Dexmedetomidine as an adjuvant to bupivacaine achieved less pain duration and intensity as postoperative VAS < 4 (min) was significantly longer in the case of bupivacaine combined with dexmedetomidine as compared to bupivacaine alone (significantly) and bupivacaine combined with meperidine (not significantly). Based on RSS between 2 and 3 (cooperative, oriented, and responsive to commands only) patients who had either bupivacaine-meperidine or bupivacaine alone had a lower level of sedation than those who had bupivacaine-dexmedetomidine. Our data is corroborated by the findings of studies conducted by S. Fyneface-Ogan. They reported that a single shot of intrathecal low dose bupivacaine/dexmedetomidine prolonged the duration of analgesia in laboring women significantly [13]. There is some clinical evidence suggesting that α2-adrenergic agonists enhance analgesia from bupivacaine [21].

It has been proven that α2-adrenergic agonists enhance analgesia from bupivacaine [18] and the efficiency of spinal bupivacaine through the action of a2-AR, which subsequently induces vasoconstriction and takes its effect in this context [22]. DEX exerts its analgesic effect through synergism with the local anesthetic or by binding to the presynaptic C-fibres and postsynaptic horn neurons [23].

In the other part, findings indicated that the combination of dexmedetomidine or meperidine with bupivacaine could decrease the incidence of shivering. Antishivering properties of the a2-adrenergic agents have been reported previously. It is proven that both intrathecal [13] and intravenous [24] DEX can decrease the incidence and intensity of shivering.
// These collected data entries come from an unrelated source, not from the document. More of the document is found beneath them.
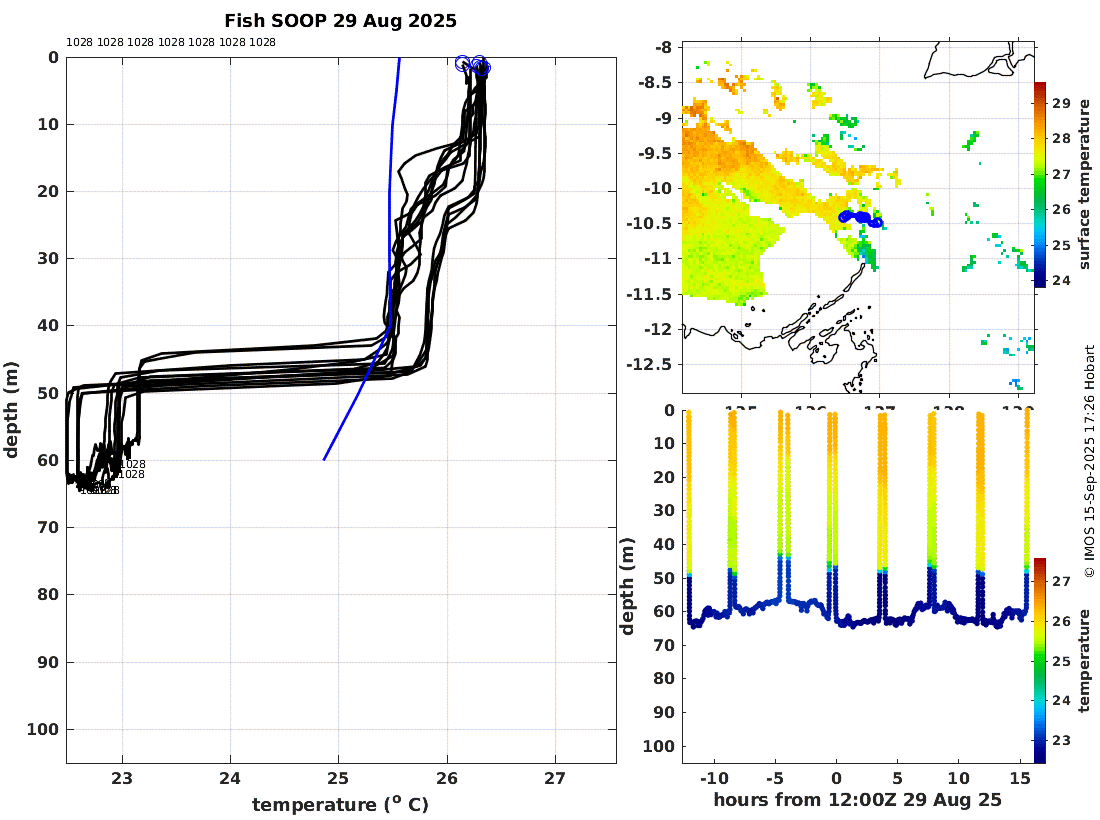Click the 15 tick on hours axis
1100x820 pixels.
(x=1020, y=778)
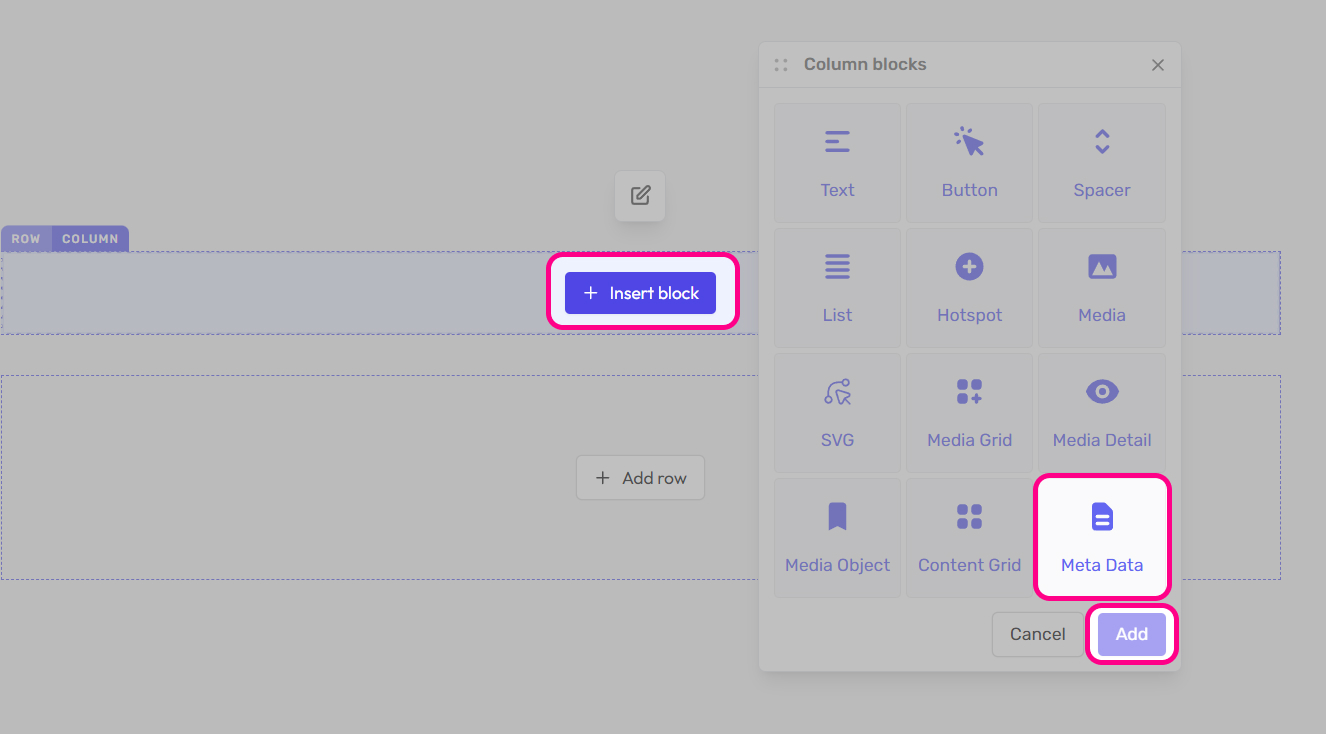The height and width of the screenshot is (734, 1326).
Task: Select the Media block tile
Action: [x=1101, y=288]
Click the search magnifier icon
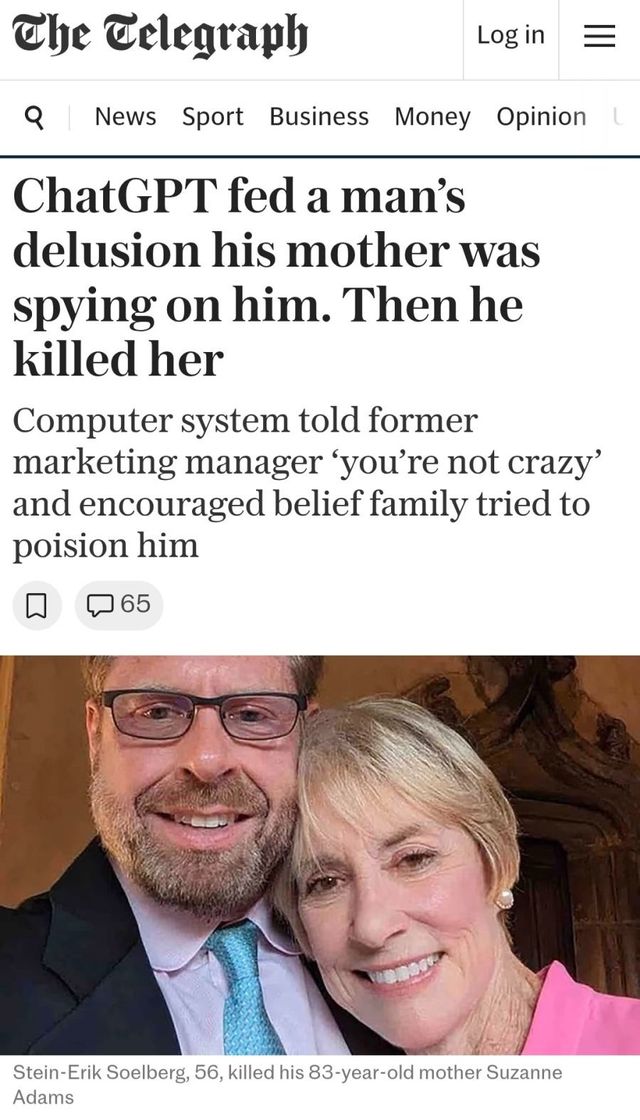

The antishivering effects of dexmedetomidine are mediated by binding to α2-receptors in the brain and spinal cord [1] which reduces central thermosensitivity via attenuating the conductance of neurons [25].

In our study, 10 (33.3%) of patients in the BM group had an itching complication. This implies that concomitant use of meperidine with bupivacaine in this study increased the feeling of itching, whereas bupivacaine alone or in combination with dexmedetomidine had no similar effect. Chun et al. compared the group that received hyperbaric bupivacaine with the groups treated by the meperidine in terms of side effects. They found that itching complications were more prevalent in the meperidine group [26].
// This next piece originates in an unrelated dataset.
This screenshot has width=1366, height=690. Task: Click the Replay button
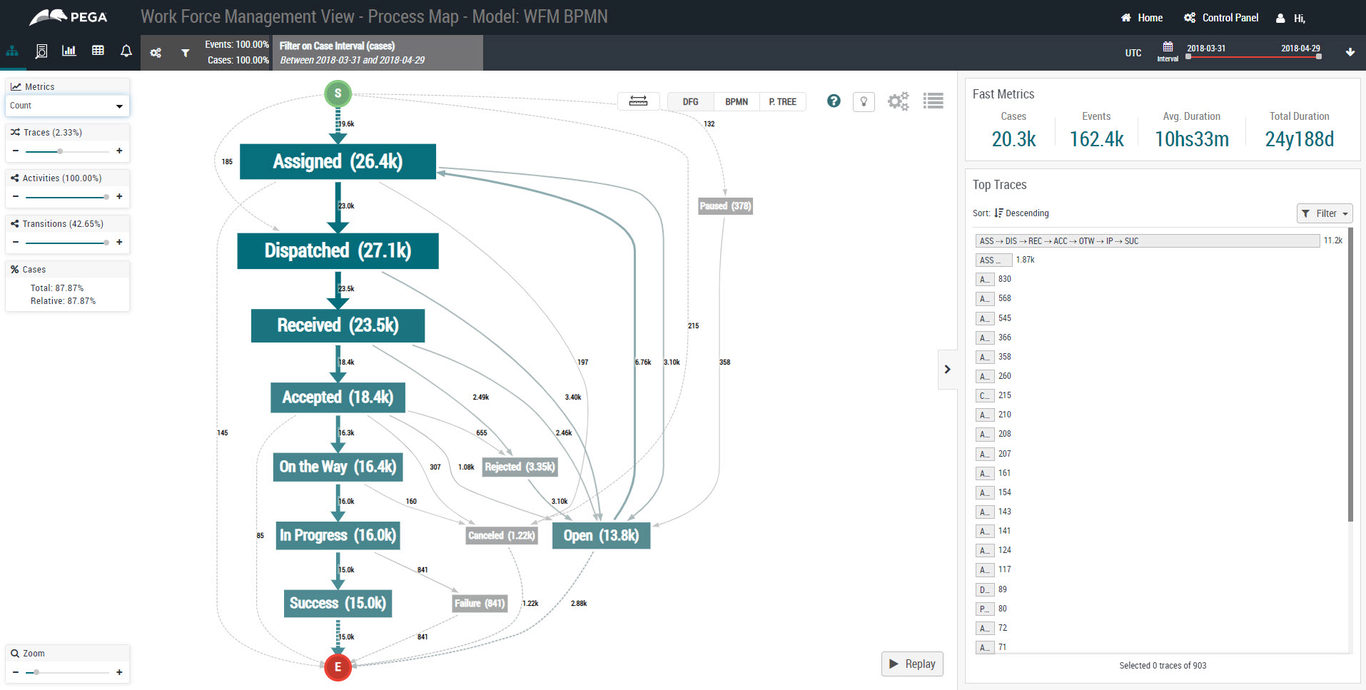click(911, 663)
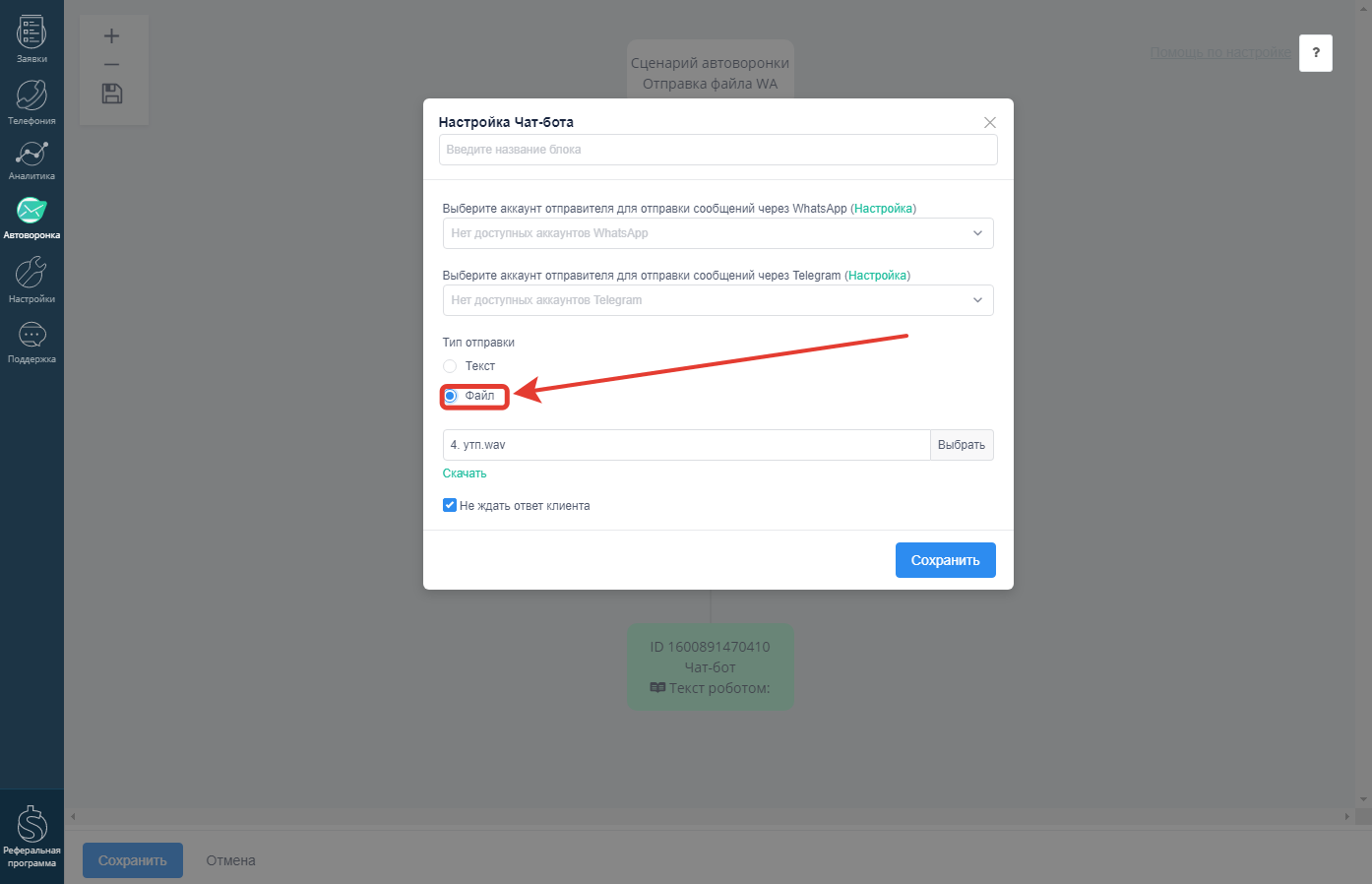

Hypotension was reported in all groups with no significant difference between them, indicating that there was little influence of the drug on its occurrence.

We also did not observe any cases of bradycardia. The safety of intrathecal DMT in humans has been demonstrated previously [4]. However, relatively high doses of DMT can lead to hypotension when administered intrathecal. Assistive sensory block can be achieved by intrathecal low doses of dexmedetomidine with no significant effect on blood pressure or heart rate [9, 27]. In addition, DEX, when coadministered with bupivacaine intrathecally, did not show a further decrease in blood pressure, probably because the blockade produced by bupivacaine is nearly maximum [28].
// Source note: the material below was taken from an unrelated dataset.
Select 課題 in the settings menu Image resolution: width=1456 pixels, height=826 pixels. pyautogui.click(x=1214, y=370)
There were no signs of fetal distress in all 3 groups, evidenced by Apgar scores between 8 and 10 at 1 and 5 min, respectively, which suggests the advantageous use of dexmedetomidine over other adjuvants. Our findings were in accordance with those reported previously [11, 29] that a low dose of epidural dexmedetomidine is not known to cause significant hemodynamic effects and did not affect neonatal outcome.

5. Conclusion

The research reported here indicated that intrathecal administration of bupivacaine-dexmedetomidine, in comparison to bupivacaine alone and bupivacaine-meperidine, was a safe and effective analgesic option in women undergoing caesarian section. The prolonged period of sensory and motor block regression and analgesia, the minimum incidence of adverse effects such as hypotension, bradycardia, shivering and itching in the mother, and the association with good neonatal outcomes, observed in this study, could be advantages of the bupivacaine-dexmedetomidine spinal anesthesia.